The dance celebrates warriors' victories and helps the healing process by providing fellowship and reminding veterans they are not alone, nor are they forgotten, according to Tilford Brown, American Indian program manager for the hospital.

"We do it for the veterans," he said. "Most dancers are veterans themselves."

The dance was held from noon to 6 p.m. Shaking rattles made of gourds and cans, dancers emerged from the shade of their tents to form a holy circle and dance to the steady beat of the "grandfather drum" located in the center of the lawn.

Along with celebrating and propagating Native American culture, the gourd dance was performed to salute military veterans.

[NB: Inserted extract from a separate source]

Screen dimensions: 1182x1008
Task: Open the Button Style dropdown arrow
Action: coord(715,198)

The dancers' colorful, hand-woven shawls and beaded jewelry merged with camouflage uniforms and stars and stripes, as many of the dancers wore feather headdresses with their military veteran caps.

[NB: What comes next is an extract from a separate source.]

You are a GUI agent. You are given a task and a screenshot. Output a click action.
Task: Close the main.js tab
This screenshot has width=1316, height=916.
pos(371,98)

On participant, Hanson Chee, began dancing in 1976, before he began military career. He said he became a dancer, "because I knew I'd be a veteran someday."

Chee served eight years in the Marine Corps and participates in gourd dances whenever he can, he said.

"Every time I could, I danced, even though I didn't have my regalia on," he said. "Now it's like a healing ceremony for me. When I go out there I dance for my family, for my brothers, sisters, sons, daughters, grandchildren, all the friends I've known, all the servicemen here and not here. Those I know who want to dance but they can't. I dance for them, too."

Onlooker Patti Vansell said she found out about the dance from her daughter, Annette Vansell, an Air Force veteran who volunteers at the hospital.

"I love the Indian culture here. I love the art. I think it's amazing," Patti said.